Last week the United Nations Working Group on Arbitrary Detentions released a document in which it made the judgment. Based on the Working Group’s reading of the events leading to Lopez’s detention on 18 February and his ongoing trial, the organisation argued that “the arrest of Mr. Leopoldo Lopez constitutes an arbitrary detention”.
Lopez (43) is a long time government opponent and member of one of the country’s most influential families. He was arrested a week after he led a large opposition demonstration in central Caracas on 12 February which ended in three deaths and the destruction of the front of the Attorney General’s office. What appeared to be rogue intelligence officers were also present, and were caught on video shooting at protesters.
The demonstration was part of a strategy of opposition street demonstrations and barricades called “The Exit” which the administration of President Nicolas Maduro argued was an attempt to force it from office. Over three months 43 were killed and hundreds wounded, with fatalities including security officers, civilian bystanders and activists from both the opposition and chavismo.
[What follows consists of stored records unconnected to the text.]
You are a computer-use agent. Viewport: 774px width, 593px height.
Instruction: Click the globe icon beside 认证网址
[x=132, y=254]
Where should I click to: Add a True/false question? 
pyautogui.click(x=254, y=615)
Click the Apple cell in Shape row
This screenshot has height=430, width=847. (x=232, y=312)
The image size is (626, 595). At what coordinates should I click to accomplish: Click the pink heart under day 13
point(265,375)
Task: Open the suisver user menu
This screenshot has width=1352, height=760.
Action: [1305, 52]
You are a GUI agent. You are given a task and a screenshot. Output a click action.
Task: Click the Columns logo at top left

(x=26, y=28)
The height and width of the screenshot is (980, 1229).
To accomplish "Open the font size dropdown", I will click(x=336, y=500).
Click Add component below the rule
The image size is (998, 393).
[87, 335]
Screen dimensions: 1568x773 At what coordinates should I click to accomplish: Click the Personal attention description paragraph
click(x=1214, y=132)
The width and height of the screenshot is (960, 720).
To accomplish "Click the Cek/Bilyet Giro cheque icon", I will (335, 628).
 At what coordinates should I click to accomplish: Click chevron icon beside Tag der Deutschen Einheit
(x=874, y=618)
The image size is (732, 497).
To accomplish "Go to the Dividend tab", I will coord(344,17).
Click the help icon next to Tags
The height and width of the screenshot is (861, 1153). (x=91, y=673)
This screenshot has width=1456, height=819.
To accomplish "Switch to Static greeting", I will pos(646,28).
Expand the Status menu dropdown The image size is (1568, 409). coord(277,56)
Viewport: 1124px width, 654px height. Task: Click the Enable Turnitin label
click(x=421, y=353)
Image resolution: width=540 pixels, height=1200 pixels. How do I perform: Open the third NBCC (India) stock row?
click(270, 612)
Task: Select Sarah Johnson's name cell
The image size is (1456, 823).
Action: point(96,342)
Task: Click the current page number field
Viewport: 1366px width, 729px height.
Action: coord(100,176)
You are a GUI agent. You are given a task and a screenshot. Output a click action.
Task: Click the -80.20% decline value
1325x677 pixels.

Lopez is now standing trial for public instigation, criminal association, property damage and fire starting. He and his supporters deny all charges and blame the 12 February violence on security forces and allegedly armed pro-government groups. Lopez’s wife and political supporters have lobbied internationally for his release.
On Friday, Venezuelan foreign minister Rafael Ramirez responded to the statement from the Working Group on Arbitrary Detentions. “As we told the [U.S.] State Department not to interfere in our affairs, so we say to any working group of any institution,” the minister said in a press conference.
Ramirez added that Lopez’s trial “is taking place in the framework of our laws…in which we can’t interfere”.
Ana Elisa Osorio, a deputy for the governing United Socialist Party of Venezuela (PSUV) in the Latin American parliament, further argued that the Working Group statement is only an opinion, and Venezuela is under no obligation to follow the recommendation.
The Working Group has since released another statement, this time recommending the release of former opposition mayor Daniel Ceballos based on the argument that he did not receive a fair trial.
Ceballos and one other opposition mayor were jailed for 12 and 10 ½ months respectively in March for refusing to observe a Supreme Court order to dismantle opposition street barricades in their municipalities.